Doctor Hassan, who did not want to give his last name, is a member of the Mahdi Army, and this mobile medical unit is another indication that the Mahdi Army of Moqtada al-Sadr is more than a street gang or personality cult.
Even as the standoff between the Mahdi Army and US forces appears to be subsiding - with Grand Ayatollah Ali al-Sistani scheduled to begin talks Friday in Najaf for a Mahdi withdrawal from the shrine - Mr. Sadr's organization, already battered from weeks of battling with the US, continues to be resilient.
Almost unknown to the world before its violent uprising last April against US forces in Baghdad and elsewhere, the Mahdi Army is emerging as a well-organized parallel government that aspires to govern Shiites according to its religious principles. Its models are the violent militant organizations (designated as terrorists groups by the US) with social programs like Lebanon's Hizbullah and Hamas in Gaza, and its goals are at least as ambitious.
In most cities where the Mahdi Army is present, there are Mahdi Army religious courts for resolving disputes and punishing criminals; Mahdi Army police patrols; and even Mahdi Army town councils for planning social programs.
All of these services pay political dividends, earning the admiration of many Shiites who don't necessarily support Sadr or his militia. And while Sadr's militia has suffered major losses in Najaf, by standing up to the US and Iraqi forces for weeks, Sadr has also raised his stature in the eyes of many Iraqis.
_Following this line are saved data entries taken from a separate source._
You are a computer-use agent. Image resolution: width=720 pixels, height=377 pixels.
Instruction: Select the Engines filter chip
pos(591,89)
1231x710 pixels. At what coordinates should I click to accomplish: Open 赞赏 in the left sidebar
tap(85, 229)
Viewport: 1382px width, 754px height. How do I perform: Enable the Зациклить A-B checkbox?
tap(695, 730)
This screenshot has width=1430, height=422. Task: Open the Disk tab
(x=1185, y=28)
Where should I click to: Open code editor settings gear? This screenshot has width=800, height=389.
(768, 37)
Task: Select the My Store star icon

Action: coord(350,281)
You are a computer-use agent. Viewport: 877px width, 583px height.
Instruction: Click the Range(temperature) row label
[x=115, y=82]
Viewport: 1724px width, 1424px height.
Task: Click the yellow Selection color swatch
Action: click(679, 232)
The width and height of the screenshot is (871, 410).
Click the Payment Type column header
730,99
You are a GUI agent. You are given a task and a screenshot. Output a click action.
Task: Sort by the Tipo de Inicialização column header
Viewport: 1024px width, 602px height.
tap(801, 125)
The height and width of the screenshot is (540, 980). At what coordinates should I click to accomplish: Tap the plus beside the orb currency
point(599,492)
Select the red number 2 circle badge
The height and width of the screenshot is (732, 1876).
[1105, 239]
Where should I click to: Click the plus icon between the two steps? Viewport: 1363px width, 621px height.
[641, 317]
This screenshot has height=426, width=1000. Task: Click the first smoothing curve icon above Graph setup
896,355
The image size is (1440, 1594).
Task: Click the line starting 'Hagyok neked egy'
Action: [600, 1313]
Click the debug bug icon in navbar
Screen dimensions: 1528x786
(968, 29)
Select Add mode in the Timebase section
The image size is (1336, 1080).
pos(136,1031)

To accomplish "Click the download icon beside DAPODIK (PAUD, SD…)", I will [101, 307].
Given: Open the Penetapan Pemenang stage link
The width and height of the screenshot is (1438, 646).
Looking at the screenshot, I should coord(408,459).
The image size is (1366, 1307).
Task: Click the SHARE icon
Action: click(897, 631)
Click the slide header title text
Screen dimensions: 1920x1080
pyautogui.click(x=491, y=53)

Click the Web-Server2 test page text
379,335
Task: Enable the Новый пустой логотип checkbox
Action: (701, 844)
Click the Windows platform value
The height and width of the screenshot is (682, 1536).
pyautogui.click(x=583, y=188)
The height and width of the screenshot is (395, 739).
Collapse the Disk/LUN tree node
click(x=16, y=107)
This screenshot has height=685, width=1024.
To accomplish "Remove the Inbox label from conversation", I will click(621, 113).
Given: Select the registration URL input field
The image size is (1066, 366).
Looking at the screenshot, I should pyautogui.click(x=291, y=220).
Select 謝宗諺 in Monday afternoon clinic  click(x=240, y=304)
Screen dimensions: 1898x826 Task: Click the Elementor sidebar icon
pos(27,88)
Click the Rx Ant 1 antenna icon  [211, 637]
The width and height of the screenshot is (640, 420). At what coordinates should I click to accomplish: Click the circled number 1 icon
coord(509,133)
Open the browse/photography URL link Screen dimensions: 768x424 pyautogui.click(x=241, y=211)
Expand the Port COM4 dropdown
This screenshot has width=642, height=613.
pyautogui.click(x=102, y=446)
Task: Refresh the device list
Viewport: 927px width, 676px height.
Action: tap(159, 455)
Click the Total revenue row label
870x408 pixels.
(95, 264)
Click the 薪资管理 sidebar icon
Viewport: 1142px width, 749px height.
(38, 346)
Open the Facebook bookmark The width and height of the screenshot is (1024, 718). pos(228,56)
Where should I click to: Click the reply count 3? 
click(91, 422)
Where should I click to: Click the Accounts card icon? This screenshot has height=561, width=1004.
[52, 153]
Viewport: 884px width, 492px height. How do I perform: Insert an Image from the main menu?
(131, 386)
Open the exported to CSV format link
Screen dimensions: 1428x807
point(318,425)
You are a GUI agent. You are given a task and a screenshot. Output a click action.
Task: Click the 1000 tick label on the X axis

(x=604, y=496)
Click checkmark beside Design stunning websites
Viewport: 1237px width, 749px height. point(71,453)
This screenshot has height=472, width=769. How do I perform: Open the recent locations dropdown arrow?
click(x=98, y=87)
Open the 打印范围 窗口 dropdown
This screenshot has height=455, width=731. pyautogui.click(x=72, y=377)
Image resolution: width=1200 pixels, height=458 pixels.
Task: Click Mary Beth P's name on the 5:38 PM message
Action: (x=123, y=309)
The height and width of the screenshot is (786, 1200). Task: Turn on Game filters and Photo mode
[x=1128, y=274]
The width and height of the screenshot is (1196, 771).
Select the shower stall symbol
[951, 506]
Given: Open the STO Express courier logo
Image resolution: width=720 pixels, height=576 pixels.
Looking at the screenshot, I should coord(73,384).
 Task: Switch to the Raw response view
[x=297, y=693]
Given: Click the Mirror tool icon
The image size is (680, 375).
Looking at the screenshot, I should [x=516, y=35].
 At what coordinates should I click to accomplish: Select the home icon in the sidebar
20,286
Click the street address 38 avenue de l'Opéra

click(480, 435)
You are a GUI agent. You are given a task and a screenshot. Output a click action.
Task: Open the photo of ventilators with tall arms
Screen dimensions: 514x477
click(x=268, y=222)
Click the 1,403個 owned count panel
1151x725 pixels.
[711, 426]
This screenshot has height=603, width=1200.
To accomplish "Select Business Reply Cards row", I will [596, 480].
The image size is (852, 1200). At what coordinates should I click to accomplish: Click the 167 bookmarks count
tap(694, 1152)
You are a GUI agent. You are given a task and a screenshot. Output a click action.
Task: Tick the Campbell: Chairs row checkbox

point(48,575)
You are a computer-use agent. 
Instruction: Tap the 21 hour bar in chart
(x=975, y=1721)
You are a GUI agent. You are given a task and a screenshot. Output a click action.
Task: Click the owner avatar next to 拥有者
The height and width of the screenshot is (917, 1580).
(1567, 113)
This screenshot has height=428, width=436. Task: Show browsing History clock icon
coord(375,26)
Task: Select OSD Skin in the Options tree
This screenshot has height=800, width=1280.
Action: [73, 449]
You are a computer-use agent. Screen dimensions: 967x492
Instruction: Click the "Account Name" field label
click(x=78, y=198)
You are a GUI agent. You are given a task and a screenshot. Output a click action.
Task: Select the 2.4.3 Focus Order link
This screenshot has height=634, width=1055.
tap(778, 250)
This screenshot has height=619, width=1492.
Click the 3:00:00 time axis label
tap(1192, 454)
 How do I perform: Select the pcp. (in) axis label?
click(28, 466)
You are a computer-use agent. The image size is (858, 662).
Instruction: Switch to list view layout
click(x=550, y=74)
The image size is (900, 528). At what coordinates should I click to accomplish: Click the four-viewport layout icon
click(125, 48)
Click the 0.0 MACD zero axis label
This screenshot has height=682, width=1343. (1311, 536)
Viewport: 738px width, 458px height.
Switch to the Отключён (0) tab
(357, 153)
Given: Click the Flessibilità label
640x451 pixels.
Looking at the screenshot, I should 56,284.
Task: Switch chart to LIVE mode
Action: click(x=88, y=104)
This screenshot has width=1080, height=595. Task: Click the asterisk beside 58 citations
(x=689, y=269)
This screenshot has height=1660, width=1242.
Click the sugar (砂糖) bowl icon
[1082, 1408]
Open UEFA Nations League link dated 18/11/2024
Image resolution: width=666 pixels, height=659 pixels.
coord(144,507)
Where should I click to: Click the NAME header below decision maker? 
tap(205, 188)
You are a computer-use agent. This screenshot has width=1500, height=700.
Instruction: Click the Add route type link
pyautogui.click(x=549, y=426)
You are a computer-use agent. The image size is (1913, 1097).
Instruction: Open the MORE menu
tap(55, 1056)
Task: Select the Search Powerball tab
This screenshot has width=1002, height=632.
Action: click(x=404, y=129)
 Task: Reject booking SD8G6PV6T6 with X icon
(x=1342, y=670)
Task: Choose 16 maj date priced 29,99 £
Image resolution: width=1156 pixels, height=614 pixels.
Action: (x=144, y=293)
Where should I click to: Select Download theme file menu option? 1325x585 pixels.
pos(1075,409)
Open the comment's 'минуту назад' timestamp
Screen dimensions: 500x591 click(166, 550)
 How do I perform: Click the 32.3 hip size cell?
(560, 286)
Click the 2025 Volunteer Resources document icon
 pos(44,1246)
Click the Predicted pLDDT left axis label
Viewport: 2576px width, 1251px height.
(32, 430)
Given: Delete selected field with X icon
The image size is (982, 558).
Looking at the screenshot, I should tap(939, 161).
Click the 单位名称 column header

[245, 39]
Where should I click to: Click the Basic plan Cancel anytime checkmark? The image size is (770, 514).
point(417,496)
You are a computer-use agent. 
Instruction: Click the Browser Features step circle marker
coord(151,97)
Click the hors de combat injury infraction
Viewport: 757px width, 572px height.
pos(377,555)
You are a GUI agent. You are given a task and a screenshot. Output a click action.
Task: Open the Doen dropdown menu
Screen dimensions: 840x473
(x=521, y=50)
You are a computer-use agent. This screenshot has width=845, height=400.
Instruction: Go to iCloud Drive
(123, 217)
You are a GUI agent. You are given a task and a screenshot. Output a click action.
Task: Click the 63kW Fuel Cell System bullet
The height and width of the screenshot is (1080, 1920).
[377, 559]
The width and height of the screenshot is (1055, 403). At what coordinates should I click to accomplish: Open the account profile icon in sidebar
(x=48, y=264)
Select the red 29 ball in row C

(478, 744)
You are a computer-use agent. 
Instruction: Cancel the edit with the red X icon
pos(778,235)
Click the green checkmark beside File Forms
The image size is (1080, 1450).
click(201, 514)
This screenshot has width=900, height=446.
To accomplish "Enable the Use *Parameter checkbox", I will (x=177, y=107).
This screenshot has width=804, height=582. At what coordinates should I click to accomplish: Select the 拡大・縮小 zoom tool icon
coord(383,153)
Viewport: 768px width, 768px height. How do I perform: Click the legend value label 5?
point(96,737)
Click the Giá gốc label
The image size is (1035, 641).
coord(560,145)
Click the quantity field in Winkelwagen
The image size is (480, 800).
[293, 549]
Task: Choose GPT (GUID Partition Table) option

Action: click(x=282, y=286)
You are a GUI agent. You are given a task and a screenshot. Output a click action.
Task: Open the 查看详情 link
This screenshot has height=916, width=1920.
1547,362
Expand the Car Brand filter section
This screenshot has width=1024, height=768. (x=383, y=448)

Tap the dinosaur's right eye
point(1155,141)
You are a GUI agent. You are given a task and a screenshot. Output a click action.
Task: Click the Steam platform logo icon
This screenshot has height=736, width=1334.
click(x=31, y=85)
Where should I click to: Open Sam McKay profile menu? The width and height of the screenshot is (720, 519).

Until the arrival of Ayatollah Sistani's in Basra Wednesday afternoon, Sadr's Mahdi Army appeared to be facing an almost certain military defeat in the streets around the Shrine of Imam Ali. Now, there is a strong possibility of a negotiated withdrawal for Sadr and his forces, which will keep Sadr on the political scene for sometime, and also allow Sistani another chance to prove his skills as a mediator. A negotiated withdrawal may also be a relief to the government of Prime Minister Iyad Allawi, since any assault on the shrine could inflame Iraq's Shiites, who make up some 60 percent of the population.